Tahap 2 : Pemeriksaan Tuba Kiri
Tangkai cermin kita putar ke medial, akan tampak kembali margo posterior septum nasi pasien.
Tangkai cermin terus kita putar ke kiri, akan tampak kauda konka nasi media kanan dan tuba
kanan.
Tahap 3 : Pemeriksaan Atap Nasofaring
Kembali kita putar tangkai cermin ke medial. Tampak kembali margo posterior septum nasi
pasien. Setelah itu kita memeriksa atap nasofaring dengan cara memasukkan tangkai cermin
sedikit lebih dalam atau cermin agak lebih kita rendahkan.
Tahap 4 : Pemeriksaan Kauda Konka Nasi Inferior
Kita memeriksa kauda konka nasi inferior dengan cara cermin sedikit ditinggikan atau tangkai
cermin sedikit direndahkan. Kauda konka nasi inferior biasanya tidak kelihatan kecuali
mengalami hipertrofi yang akan tampak seperti murbei (berdungkul-dungkul).
Ada 2 kelainan yang penting kita perhatikan pada rinoskopia posterior, yaitu :
Peradangan. Misalnya pus pada meatus nasi medius & meatus nasi superior, adenoiditis, dan
ulkus pada dinding nasofaring (tanda TBC).
Tumor. Misalnya poliposis dan karsinoma.
Ada 3 sumber masalah pada rinoskopia posterior, yaitu :
Pihak pemeriksa : tekanan, posisi, dan fiksasi spatula.
Pihak pasien : cara bernapas dan refleks muntah.
Alat-alat : bahan spatula dan suhu & posisi cermin.
Tekanan spatula yang kita berikan terhadap punggung lidah pasien haruslah seoptimal mungkin.
Tekanan yang terlalu kuat akan menimbulkan sensasi nyeri pada diri pasien. Sebaliknya tekanan
yang terlalu lemah menyebabkan faring tidak terlihat jelas oleh pemeriksa.
Posisi spatula hendaknya kita pertahankan pada tempat semula. Gerakan kepala pasien
berpotensi menggeser posisi spatula. Posisi spatula yang terlalu jauh ke pangkal lidah apalagi
sampai menyentuh dinding faring dapat menimbulkan refleks muntah.

Cara fiksasi spatula memiliki keunikan tersendiri. Ibu jari pemeriksa berada dibawah spatula. Jari
II dan III berada diatas spatula. Jari IV kita tempatkan diatas dagu sedangkan jari V dibawah
dagu pasien.
Kesulitan yang menjadi tantangan buat kita dari pemeriksaan rinoskopia posterior ini terletak
pada koordinasi yang kita jaga antara tangan kanan yang memegang cermin kecil, tangan kiri
yang memegang spatula, kepala dan posisi cahaya dari lampu kepala yang akan menyinari
cermin dalam faring, dan kejelian mata kita melihat bayangan pada cermin kecil dalam faring.
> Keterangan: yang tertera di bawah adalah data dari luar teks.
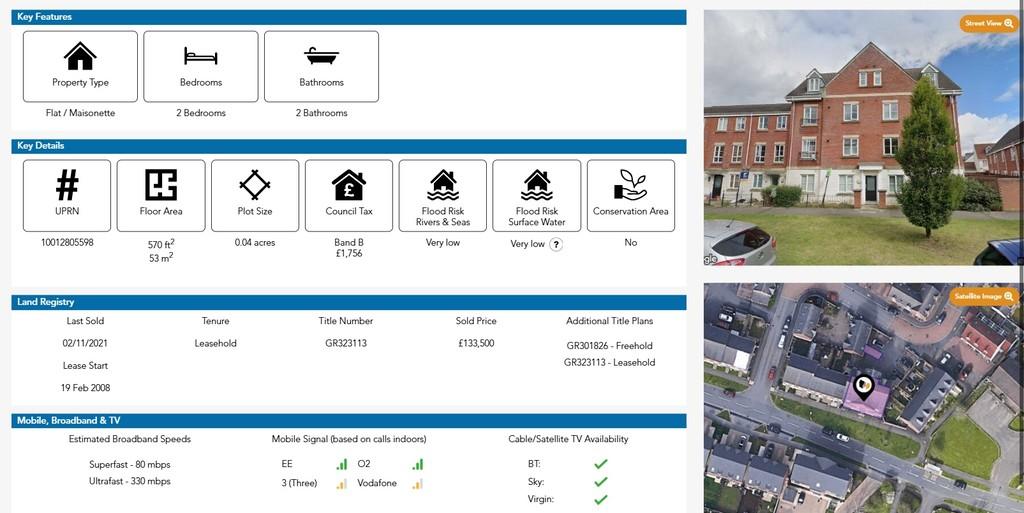Select Flood Risk Rivers & Seas icon
Screen dimensions: 1024x513
tap(443, 184)
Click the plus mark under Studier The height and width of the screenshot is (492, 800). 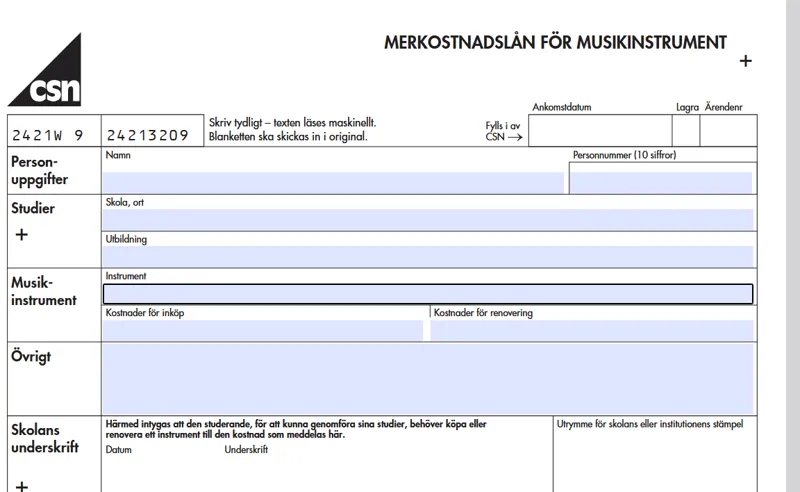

Cara bernapas yang tidak seperti biasa menjadi kendala tersendiri bagi pasien. Mereka harus
bernapas melalui hidung dengan posisi mulut yang terbuka. Ada beberapa pasien yang memiliki
refleks yang kuat terhadap perlakuan yang kita buat. Kita bisa memberikannya tetrakain dan
efedrin untuk mencegahnya.
Bahan spatula yang terbuat dari logam dapat menimbulkan refleks pada beberapa pasien karena
rasa logam yang agak mengganggu di lidah.
Suhu cermin jangan terlalu panas dan terlalu dingin. Cermin yang terlalu panas menimbulkan
rasa nyeri sedangkan cermin yang terlalu dingin menimbulkan kekaburan pada cermin yang
mengganggu penglihatan kita.
Posisi cermin jangan terlalu jauh masuk ke dalam apalagi sampai menyentuh faring pasien.
Refleks muntah dapat timbul akibat kecerobohan kita ini.